While the central office would exercise oversight authority and play a coordinating function, key provisions require that the Secretary of Defense and DNI designate "line organizations" – major military and/or IC components – to conduct the operational aspects of UAP investigations. It requires that these organizations have the capacity "to rapidly respond to, and conduct field investigations of" UAP incidents.  The bill requires that these line organizations have access to "adequate personnel with requisite expertise, equipment, transportation, and other resources necessary to respond rapidly to incidents or patterns of observations" of UAP.

The GRG text also requires the director of the Pentagon UAP office to supervise development of a "science plan to develop and test, as practicable, scientific theories to account for characteristics and performance of unidentified aerial phenomena that exceed the known state of the art in science or technology, including in the areas of propulsion, aerodynamic control, signatures, structures, materials, sensors, countermeasures, weapons, electronics, and power generation," and to try "to replicate any such advanced characteristics and performance; and provide the foundation for potential future investments to replicate any such advanced characteristics and technology."

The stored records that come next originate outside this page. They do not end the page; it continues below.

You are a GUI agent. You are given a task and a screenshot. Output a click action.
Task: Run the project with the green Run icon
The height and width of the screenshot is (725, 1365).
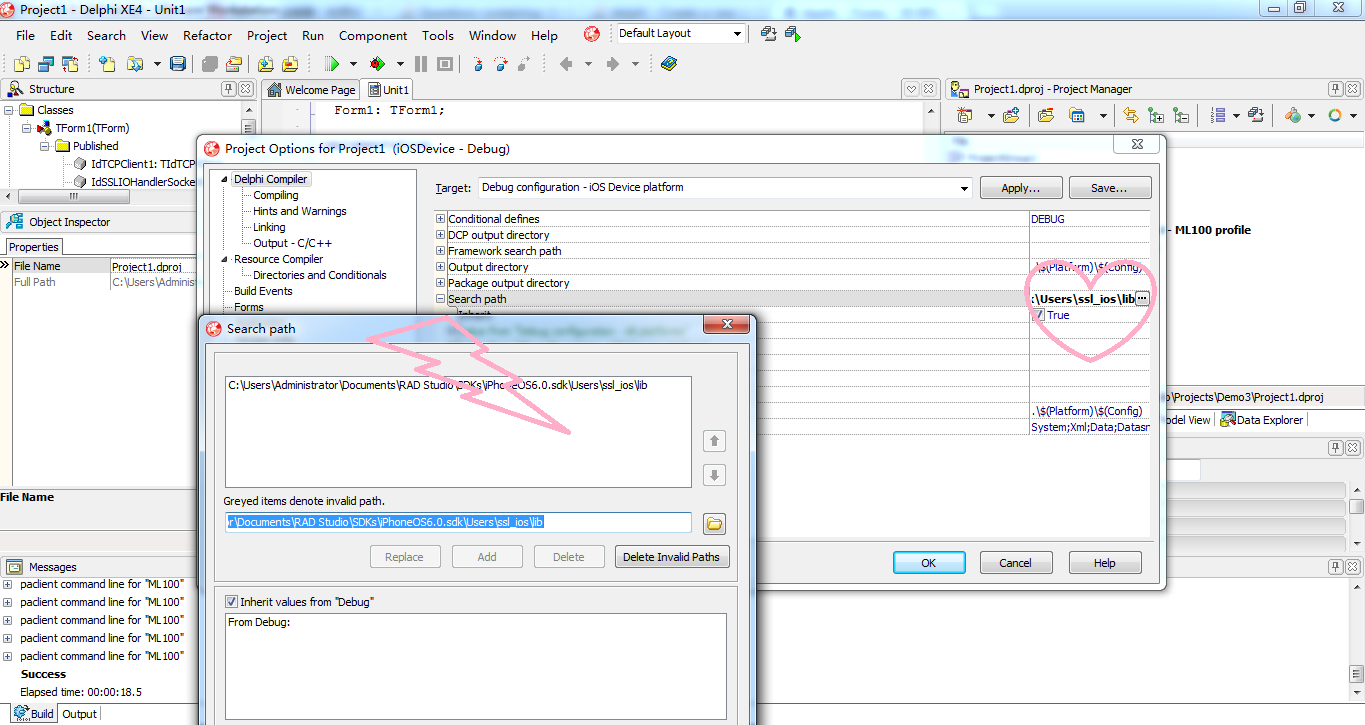pyautogui.click(x=330, y=63)
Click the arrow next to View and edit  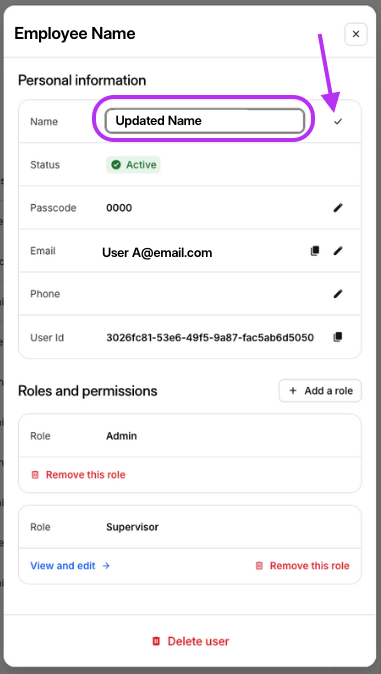click(106, 566)
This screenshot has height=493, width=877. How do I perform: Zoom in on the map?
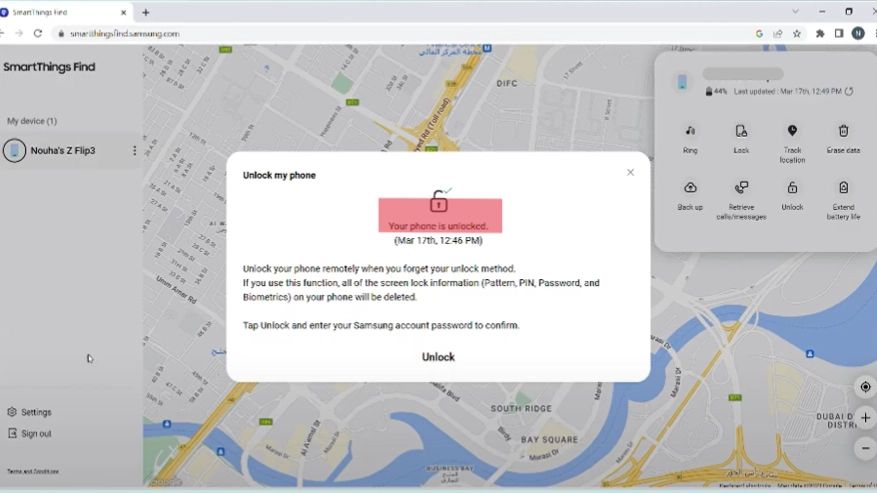click(x=865, y=417)
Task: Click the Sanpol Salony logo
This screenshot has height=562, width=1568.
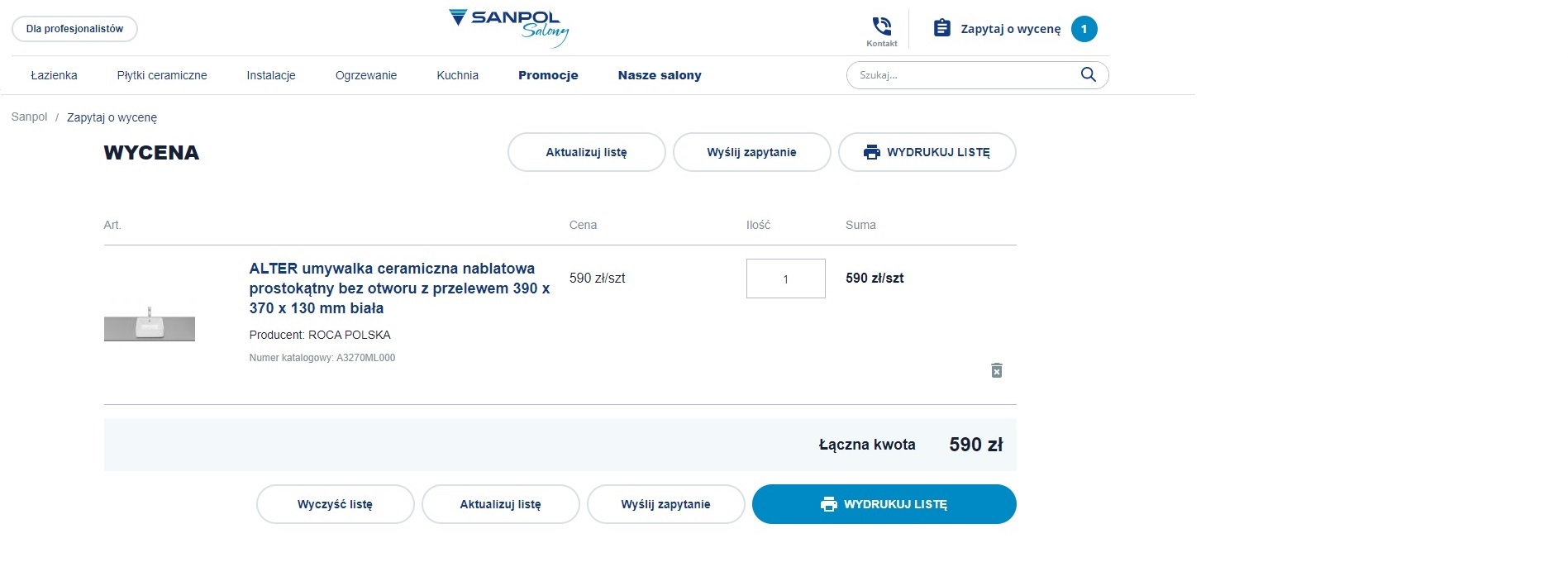Action: (x=509, y=28)
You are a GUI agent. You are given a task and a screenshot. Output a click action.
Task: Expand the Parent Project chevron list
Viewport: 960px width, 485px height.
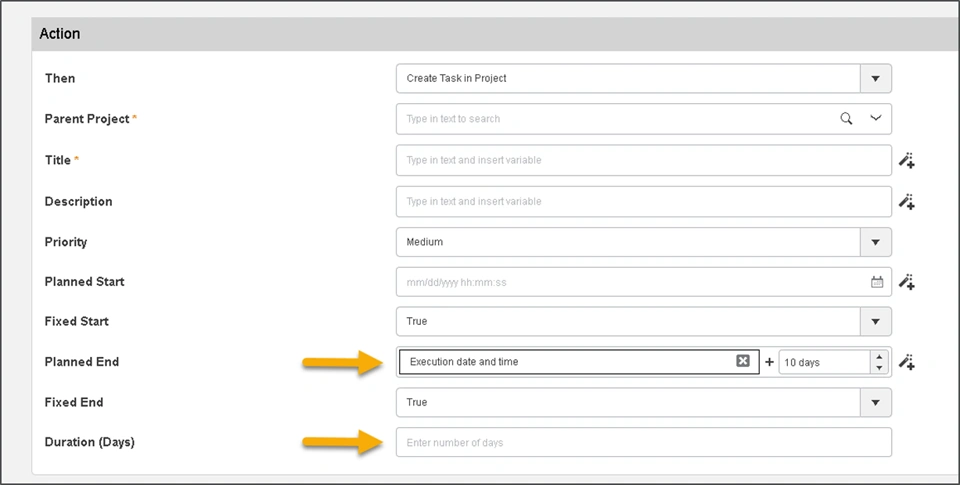click(x=876, y=119)
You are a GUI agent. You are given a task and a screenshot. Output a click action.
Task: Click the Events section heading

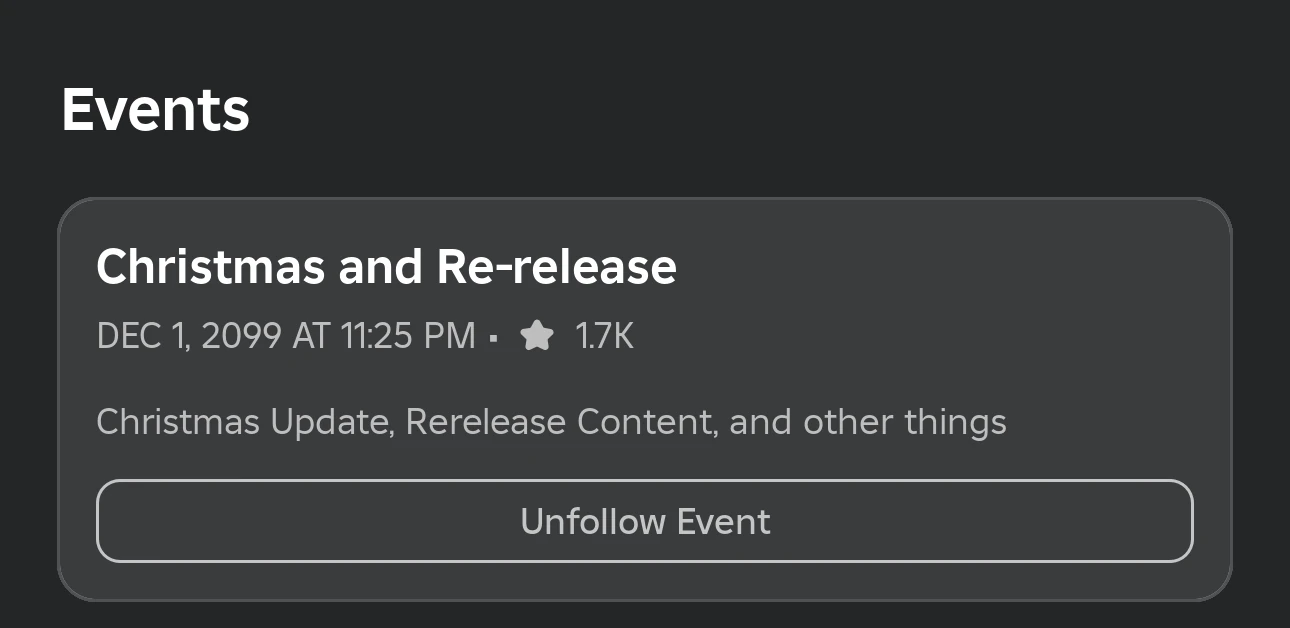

The language mandates that the Secretary and the DNI "shall ensure that each element of the intelligence community with data related to unidentified aerial phenomena makes such data available immediately" to the UAP office.  To help enforce that decree, the bill requires that at least twice a year, "the Chairman and Vice Chairman or Ranking Member of the Committee on Armed Services and the Select Committee on Intelligence of the Senate and the Committee on Armed Services and the Permanent Select Committee on Intelligence of the House of Representatives shall receive an enumeration of any instances in which data related to unidentified aerial phenomena was denied to the Office because of classification restrictions on that data or for any other reason."

Importantly, the GRG text contains what I call a "Right to Report" provision, which says that mechanisms must be provided by which military and civilian personnel associated with the military or the Intelligence Community, including contractor personnel, can report UAP-related events, "including adverse physiological effects," directly to the UAP office. This provision is clearly intended to curb the stigma and fear of ridicule or disapproval that have for so long inhibited pilots and other military personnel from reporting UAP encounters, and that in some cases may have prevented even extraordinary encounters from being passed up the chain of command.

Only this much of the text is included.